Les rayons du soleil perçaient vivement le voile brumeux qui enveloppait l’atmosphère plus tôt. À présent, nous distinguions plus nettement ces cavaliers. En un éclair, les marins se dispersèrent et s’exécutèrent sous les ordres et avec discipline. Peu après, une trentaine d’hommes d’armes embarqua à bord des deux chaloupes apprêtées. Les embarcations portées par une faible houle s’éloignèrent peu à peu des vaisseaux en direction du rivage.

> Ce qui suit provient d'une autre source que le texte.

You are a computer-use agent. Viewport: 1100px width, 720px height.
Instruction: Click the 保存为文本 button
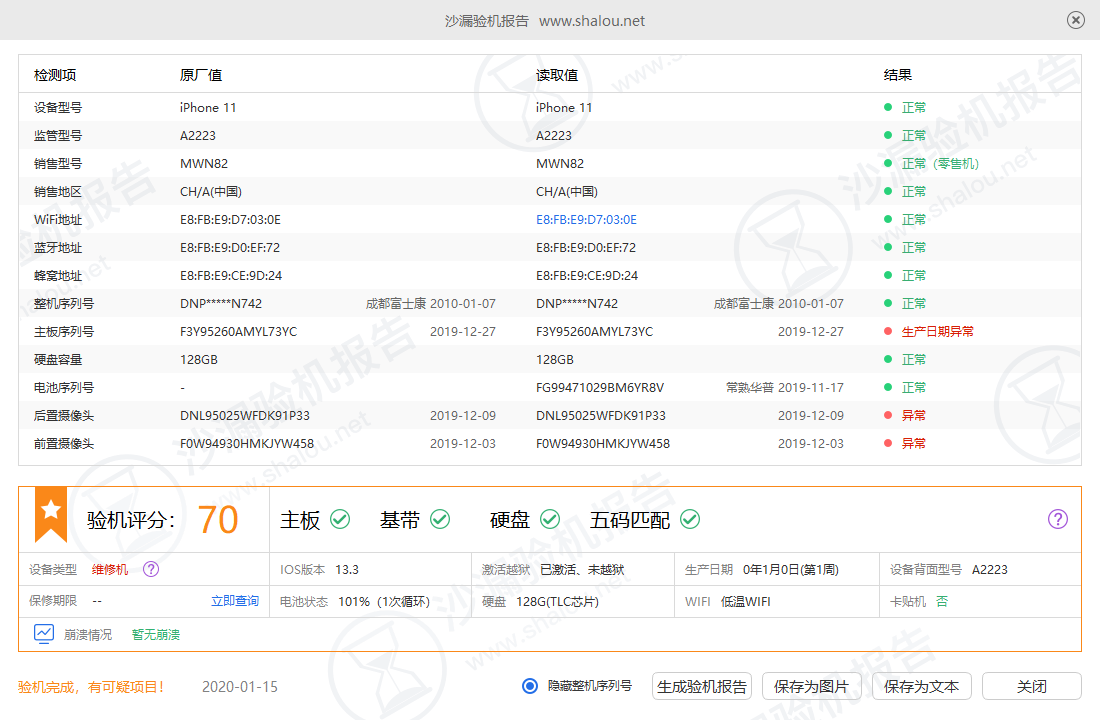coord(921,686)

Le capitaine était à bord de la première chaloupe, en compagnie de quelques marins parmi lesquels se trouvaient les officiers Jacquemart et Galfont. Le lieutenant Bricard, monsieur Bouvreuil et d’autres hommes d’armes embarquèrent à bord de la seconde. Ils s’éloignèrent sous le regard de leurs camarades d’où perçait une inexorable inquiétude. Ce fut tel une incertitude alimentée par une ardente angoisse qui planait au-dessus des vaisseaux. Était-il opportun et prudent de débarquer sur ces côtes, d’aller à la rencontre de ce détachement de cavalerie africaine qui avait tout l’air d’une unité de reconnaissance ? questionnait leur regard. En marin de grande expérience et militaire éprouvé qu’il fut, le capitaine n’allait nullement défaillir au moment de se rendre de si bonne grâce à ce qu’exigeait son autorité.
Fallait-il ouvrir le feu pour faire fuir ces hôtes au mépris de leurs véritables intentions, comme l’avait présomptueusement pensé l’officier Galfont ? Le capitaine n’eut aucun doute quant à sa décision, tant l’idée d’engager quelque hostilité lui sembla des plus maladroite et périlleuse pour ses hommes comme pour ses navires. L’état de sa flotte, à présent réduite à quelques marins aussi amoindris qu’affaiblis, véritables suppliciés, tout juste rescapés des foudres de l’océan et des feux de la marine portugaise, ne le mettait pas en position de s’engager dans quelque affrontement. À mesure que les chaloupes progressaient vers la rive, la nervosité des marins devenait de plus en plus perceptible. Le capitaine et ses hommes foulèrent enfin le rivage. Leurs bottes baignaient dans cette eau dont la fraîcheur semblait apaiser leur esprit bouillonnant d’inquiétude. Les cavaliers immobiles pointaient fixement leur regard vers eux, avec une placidité qui leur glaçait le sang.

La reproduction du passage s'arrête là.